Tuesday, February 28, 2012

Preschool Fun

A friend and I do a little preschool once a week for our four-year-olds. It's scheduled when Harry & Sam are in classes, so they're out of the house and Annika is my Special Helper.

Anyway, today we read about caterpillars and butterflies. We also made this adorable craft from pinterest, where everything fabulous and guilt-inducing is found.

I love preschool day. It's work but it's also Emma's day to have some undivided attention. And for a 4yo that's the youngest in a homeschooling family, that's pretty rare, and dare I say, special.

Monday, February 27, 2012

Good Things

Most afternoons Emma sleeps and the rest of us try frantically to finish as much as we can before we head out for activities. But somehow today we were able to finish most everything in the morning.

That makes for a more peaceful afternoon, even if Emma is awake.

Here are some quick pictures from a minute ago:

Playing Sorry with Cinderella and the Cat
Playing physics games
Weaving on her loom

Sunday, February 26, 2012

Changes: A Math Story

For the record, I hate change. So I swore that I wouldn't become a curriculum-hopper when I started homeschooling. I would stay with something and make it work.

You all can laugh now, if you need to. I understand.

That philosophy lasted me a couple of years. Things went swimmingly for Harry and Math U See until they suddenly didn't anymore. I remember it vividly, he was at the end of Gamma where the multiplication changes to multi-digit multiplication. It didn't stick and he was ending every math lesson in tears. So I let him off the hook for the rest of the year and we just played math games and did lots of printable math worksheets. His confidence was so low that I had to bring him back to where he trusted that he could do math.

I switched him to Singapore Math at the beginning of fourth grade, which started out great. The books were engaging and he loved it. I did too. Sam still worked with MUS and did really, really well. He could finish a level in a semester. But we stuck with it because it was working well. I thought we had it down.

And we did, until...Annika came home for school this year. So now I have a 5th grader, 3rd grader, and 1st grader. I started Annika on Singapore. They did not get along. There were battles of epic proportions to get her to listen to me and to actually do the work. She is good at math but she suddenly was saying that she isn't. I freaked and got rid of all of the Singapore 1A books because I'm not having my incredibly smart and talented girl telling me that she isn't good at math before she even hits seven.

I stepped back and tried to figure out what to do. I went the route of playing games and printing stuff until I decided to try MEP. So far so good. She's working through Year 1 and a lot of it is easy, but there's enough of a challenge that I'm okay sticking with it. Annika doesn't tell me that she's bad at math anymore and I'm hoping she doesn't actually remember that she thought she was. She does about three lessons a day, but worksheets to only two of them. I know it doesn't make sense, but it works for us.

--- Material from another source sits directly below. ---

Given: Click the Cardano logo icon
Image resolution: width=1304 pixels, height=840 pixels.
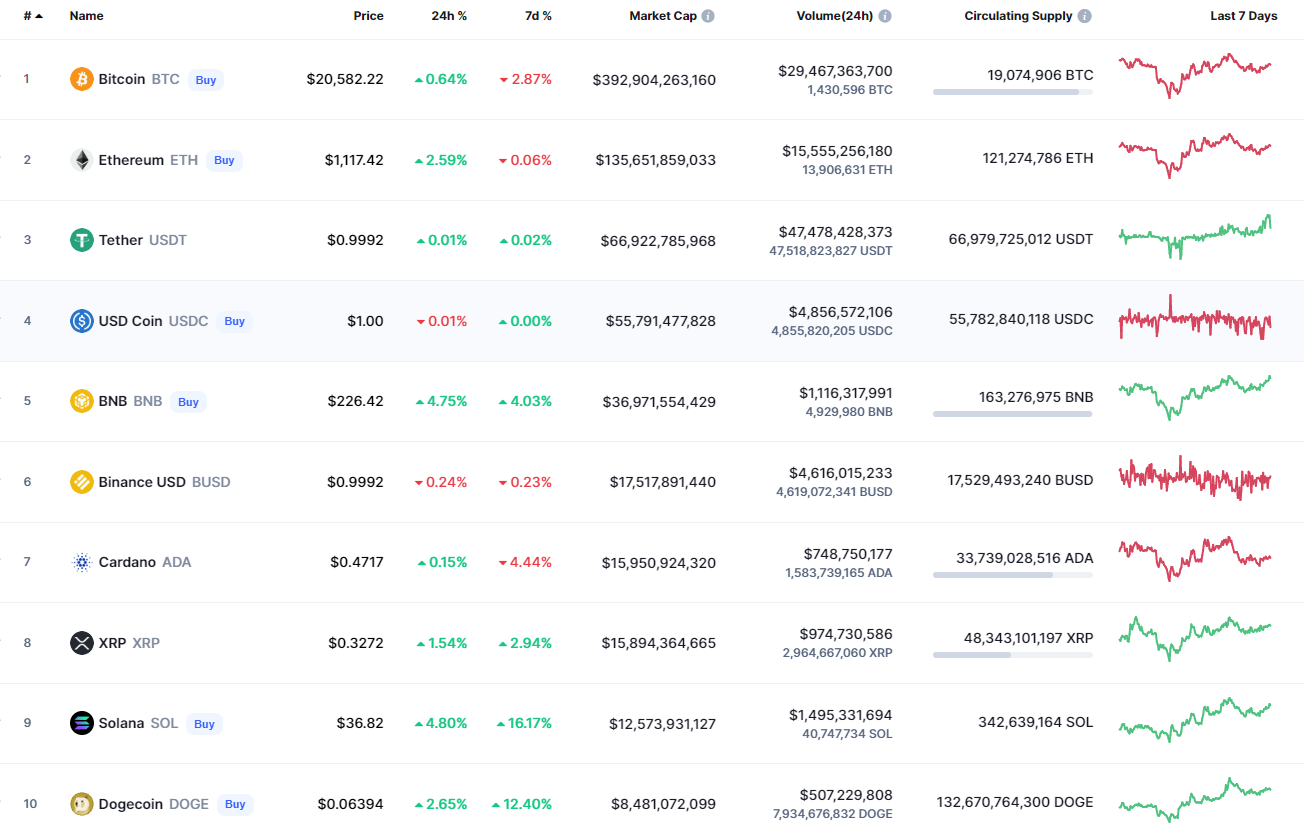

A funny thing happened when Annika came home for school. All hell broke loose. I don't know how else to describe it. She's high maintenance and trying to teach two separate Singapore levels and stay on top of Sam and his MUS was too much. We were spending half our day on math. So I decided to give Math Mammoth a try for Harry. He needed a little more practice with fractions, so I got the fraction book to try. He liked it (I feel like saying it like Mikey) and we switched after Christmas to MM for Harry's math.

Sam is just plugging along with MUS and doing well, so he's not changing. Ever.

Really, I swear. No more changes.*

*Unless absolutely necessary. I get to decide what "absolutely necessary" means.

Wednesday, February 22, 2012

New Desk

When we bought this house four years ago, part of it's attraction was the large loft at the top of the stairs. The model had a built-in desk along one wall that we really liked. Eventually we looked to see how much it would be to have someone build us a desk and it turned out to be way more than we wanted, so Jason decided to build it himself. (I'm pretty sure he wanted an excuse to buy tools too, so it worked out for everyone.)

Anyway, this is the desk in the garage:


It is really long because it will go across most of one wall. There will be three "slots" for kids to use and they'll put their books in the shelves underneath. As of now there is trim on it and Jason is ready to stain the wood. After that he'll put something on it to protect it from little people's pens and pencils. Eventually it'll make it into the upstairs.

This is part of the wall it will go across:

Why yes, that is the head of a four-year-old
Not an exciting wall, yet. But soon...

Wednesday, February 15, 2012

This is Valentine's Day

This is the box that has held all of our Valentine's Day mail.

This is Emma telling me "how beautiful" her Valentine is.

This is Annika opening her Valentines and gasping for joy (seriously)

This is the display the girls created so that anyone who walked through the door could see their beautiful Valentines.

This is the pile of Valentine's Sam opened. No pictures, but trust me, there was excitement!

This is Harry's stack. He's too cool for pictures and gasping, but I heard a bunch of "oh cools" and "I love this ones."


Finally, and no picture for this, but this is their Mom saying thank you to everyone that participated and spent the time to send Valentines to a bunch of kids you don't know. It really made our day! Thank you.